Provided passage
######

Associated with the conservation laws which govern the behavior of physical particles, charge conjugation (C), parity (P) and time reversal (T) combine to constitute a fundamental symmetry called CPT invariance.
Classically, charge conjugation may seem like a simple idea: just replace positive charges by negative charges and vice versa. Since electric and magnetic fields have their origins in charges, you also must reverse these fields.
In quantum mechanical systems, charge conjugation has some further implications. It also involves reversing all the internal quantum numbers like those for lepton number, baryon number and strangeness. It does not affect mass, energy, momentum or spin.
Thinking of charge conjugation as an operator, C, then electromagnetic processes are invariant under the C operation since Maxwell's equations are invariant under C. This restricts some kinds of particle processes. Das and Ferbel proceed by defining a charge parity of ηC(γ) = -1 for a photon since the C operation reverses the electric field. This constrains the electromagnetic decay of a neutral particle like the π0. The decay of the π0 is:
π0 -> γ + γThis implies that the charge parity or behavior under charge conjugation for a π0 is:
ηC(π0) = ηC(γ)ηC(γ) = (-1)2 = +1
Charge conjugation symmetry would imply that the π0 will not decay by
π0 -> γwhich we already know because it can't conserve momentum, but the decay
π0 -> γ + γ + γcan conserve momentum. This decay cannot happen because it would violate charge conjugation symmetry.
While the strong and electromagnetic interactions obey charge conjugation symmetry, the weak interaction does not. As an example, neutrinos are found to have intrinsic parities: neutrinos have left-handed parity and antineutrinos right-handed. Since charge conjugation would leave the spatial coordinates untouched, then if you operated on a neutrino with the C operator, you would produce a left-handed antineutrino. But there is no experimental evidence for such a particle; all antineutrinos appear to be right-handed. The combination of the parity operation P and the charge conjugation operation C on a neutrino do produce a right-handed antineutrino, in accordance with observation. So it appears that while beta decay does not obey parity or charge conjugation symmetry separately, it is invariant under the combination CP.

######

Check your understanding
**1)** Copy out the charge conjugation text word for word, everything from "Classically, charge conjugation" down to "momentum or spin.".
**2)** Using the charge conjugation text, state whether each statement below agrees with it. Answer yes or no for each and quote the words from the text that decide it. (a) Charge conjugation leaves spin unchanged. (b) The weak interaction obeys charge conjugation symmetry. (c) Some antineutrinos have been observed to be left-handed.

Data for review

######

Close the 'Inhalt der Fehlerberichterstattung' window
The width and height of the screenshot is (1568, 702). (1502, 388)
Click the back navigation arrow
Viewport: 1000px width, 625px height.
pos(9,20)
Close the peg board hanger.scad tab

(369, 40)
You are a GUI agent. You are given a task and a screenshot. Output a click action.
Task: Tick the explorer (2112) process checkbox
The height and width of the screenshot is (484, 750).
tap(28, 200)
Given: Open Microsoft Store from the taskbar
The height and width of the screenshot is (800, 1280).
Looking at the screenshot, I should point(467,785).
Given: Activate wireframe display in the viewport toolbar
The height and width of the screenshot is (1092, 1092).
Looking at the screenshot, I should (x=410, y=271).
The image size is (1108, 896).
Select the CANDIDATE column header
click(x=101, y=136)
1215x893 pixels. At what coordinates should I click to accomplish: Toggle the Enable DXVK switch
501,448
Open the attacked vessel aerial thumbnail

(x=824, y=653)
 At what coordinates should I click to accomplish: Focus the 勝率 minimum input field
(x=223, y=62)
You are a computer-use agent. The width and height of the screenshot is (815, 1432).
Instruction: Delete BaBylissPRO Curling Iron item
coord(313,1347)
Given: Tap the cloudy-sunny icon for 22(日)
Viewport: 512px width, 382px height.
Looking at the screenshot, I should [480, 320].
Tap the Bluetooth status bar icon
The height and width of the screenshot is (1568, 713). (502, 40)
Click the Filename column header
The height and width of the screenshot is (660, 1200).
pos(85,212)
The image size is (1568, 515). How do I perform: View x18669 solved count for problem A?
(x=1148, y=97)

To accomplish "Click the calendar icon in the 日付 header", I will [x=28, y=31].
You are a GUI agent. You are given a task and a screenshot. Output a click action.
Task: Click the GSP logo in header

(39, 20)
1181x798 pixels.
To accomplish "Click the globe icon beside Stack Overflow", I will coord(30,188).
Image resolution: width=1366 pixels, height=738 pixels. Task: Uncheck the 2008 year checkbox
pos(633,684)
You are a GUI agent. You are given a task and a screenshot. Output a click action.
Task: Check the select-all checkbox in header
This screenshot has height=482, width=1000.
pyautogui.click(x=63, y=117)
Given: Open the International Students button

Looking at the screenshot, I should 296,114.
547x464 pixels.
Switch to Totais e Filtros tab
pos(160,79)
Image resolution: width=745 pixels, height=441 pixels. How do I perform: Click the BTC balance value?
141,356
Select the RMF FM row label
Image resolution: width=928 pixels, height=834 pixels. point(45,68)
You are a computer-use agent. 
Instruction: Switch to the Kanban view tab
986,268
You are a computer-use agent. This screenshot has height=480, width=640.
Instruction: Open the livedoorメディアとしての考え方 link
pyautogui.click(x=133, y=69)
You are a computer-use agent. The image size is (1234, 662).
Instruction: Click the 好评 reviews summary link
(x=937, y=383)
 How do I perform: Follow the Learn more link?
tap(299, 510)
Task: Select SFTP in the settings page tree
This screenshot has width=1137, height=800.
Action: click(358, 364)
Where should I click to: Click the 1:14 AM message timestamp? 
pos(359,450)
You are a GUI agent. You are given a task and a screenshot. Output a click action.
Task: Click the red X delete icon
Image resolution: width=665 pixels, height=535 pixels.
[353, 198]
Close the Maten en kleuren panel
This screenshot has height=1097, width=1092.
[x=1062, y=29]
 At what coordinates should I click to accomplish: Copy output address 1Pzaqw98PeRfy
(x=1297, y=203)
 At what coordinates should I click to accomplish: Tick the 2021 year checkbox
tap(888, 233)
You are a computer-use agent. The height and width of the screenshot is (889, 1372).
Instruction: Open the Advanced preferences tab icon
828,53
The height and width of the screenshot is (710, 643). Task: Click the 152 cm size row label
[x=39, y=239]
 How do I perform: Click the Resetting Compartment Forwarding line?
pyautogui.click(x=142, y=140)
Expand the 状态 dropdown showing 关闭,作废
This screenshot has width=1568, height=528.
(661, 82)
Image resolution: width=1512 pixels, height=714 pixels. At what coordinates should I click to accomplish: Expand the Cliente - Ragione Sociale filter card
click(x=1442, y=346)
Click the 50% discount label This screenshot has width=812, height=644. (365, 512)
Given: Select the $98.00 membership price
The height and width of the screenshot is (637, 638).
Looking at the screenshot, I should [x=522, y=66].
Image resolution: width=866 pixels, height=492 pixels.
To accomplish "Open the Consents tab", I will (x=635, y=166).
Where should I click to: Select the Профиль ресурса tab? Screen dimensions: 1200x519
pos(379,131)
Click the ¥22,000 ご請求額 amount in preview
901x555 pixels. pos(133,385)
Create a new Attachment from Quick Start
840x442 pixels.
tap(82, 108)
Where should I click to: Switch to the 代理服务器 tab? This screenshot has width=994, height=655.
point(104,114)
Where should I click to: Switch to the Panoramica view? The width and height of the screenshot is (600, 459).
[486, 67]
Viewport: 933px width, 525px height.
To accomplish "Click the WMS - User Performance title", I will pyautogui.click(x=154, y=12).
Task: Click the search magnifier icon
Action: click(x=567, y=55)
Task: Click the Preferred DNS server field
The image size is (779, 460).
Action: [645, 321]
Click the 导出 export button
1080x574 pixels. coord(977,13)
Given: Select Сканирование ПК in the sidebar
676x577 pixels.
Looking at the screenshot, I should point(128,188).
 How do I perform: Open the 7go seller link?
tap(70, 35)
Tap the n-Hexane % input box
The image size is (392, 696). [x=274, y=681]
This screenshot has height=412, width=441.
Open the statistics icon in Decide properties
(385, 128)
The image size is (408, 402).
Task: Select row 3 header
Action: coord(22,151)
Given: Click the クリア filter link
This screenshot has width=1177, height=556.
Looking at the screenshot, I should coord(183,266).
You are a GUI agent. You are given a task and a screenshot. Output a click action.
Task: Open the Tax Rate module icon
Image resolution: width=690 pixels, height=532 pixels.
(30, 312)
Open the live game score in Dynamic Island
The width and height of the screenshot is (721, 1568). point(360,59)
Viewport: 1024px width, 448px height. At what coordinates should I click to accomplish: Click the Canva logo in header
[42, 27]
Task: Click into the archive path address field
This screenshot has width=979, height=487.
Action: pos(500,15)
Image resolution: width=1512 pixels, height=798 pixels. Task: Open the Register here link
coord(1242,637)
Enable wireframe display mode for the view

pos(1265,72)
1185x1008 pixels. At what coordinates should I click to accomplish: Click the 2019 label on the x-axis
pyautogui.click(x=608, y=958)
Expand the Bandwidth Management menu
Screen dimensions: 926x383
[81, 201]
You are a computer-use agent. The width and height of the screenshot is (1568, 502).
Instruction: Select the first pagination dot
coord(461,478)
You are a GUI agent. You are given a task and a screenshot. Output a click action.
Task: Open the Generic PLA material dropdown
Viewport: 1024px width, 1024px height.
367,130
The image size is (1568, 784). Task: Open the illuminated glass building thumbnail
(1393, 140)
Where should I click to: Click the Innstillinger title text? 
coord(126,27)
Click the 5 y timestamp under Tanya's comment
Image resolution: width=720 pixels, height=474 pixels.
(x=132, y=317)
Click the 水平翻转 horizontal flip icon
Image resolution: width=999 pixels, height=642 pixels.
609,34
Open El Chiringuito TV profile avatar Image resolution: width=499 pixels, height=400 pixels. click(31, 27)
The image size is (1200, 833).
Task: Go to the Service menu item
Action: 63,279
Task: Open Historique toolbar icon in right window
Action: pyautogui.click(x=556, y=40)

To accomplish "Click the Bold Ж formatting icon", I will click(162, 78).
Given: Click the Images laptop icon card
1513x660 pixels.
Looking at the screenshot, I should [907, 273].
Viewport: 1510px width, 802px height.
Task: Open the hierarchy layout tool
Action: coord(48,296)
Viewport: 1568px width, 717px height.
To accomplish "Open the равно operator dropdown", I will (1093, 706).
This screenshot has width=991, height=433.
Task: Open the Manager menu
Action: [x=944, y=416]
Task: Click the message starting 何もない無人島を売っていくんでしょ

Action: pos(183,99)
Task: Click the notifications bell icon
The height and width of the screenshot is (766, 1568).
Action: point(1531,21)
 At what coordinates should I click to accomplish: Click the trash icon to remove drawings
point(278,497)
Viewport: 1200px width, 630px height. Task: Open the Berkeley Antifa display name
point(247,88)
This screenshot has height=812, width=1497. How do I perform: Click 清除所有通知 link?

######

Answers provided
**1)**
Classically, charge conjugation may seem like a simple idea: just replace positive charges by negative charges and vice versa. Since electric and magnetic fields have their origins in charges, you also must reverse these fields.
In quantum mechanical systems, charge conjugation has some further implications. It also involves reversing all the internal quantum numbers like those for lepton number, baryon number and strangeness. It does not affect mass, energy, momentum or spin.

**2)**
(a) Yes: "It does not affect mass, energy, momentum or spin."
(b) No: "While the strong and electromagnetic interactions obey charge conjugation symmetry, the weak interaction does not."
(c) No: "all antineutrinos appear to be right-handed."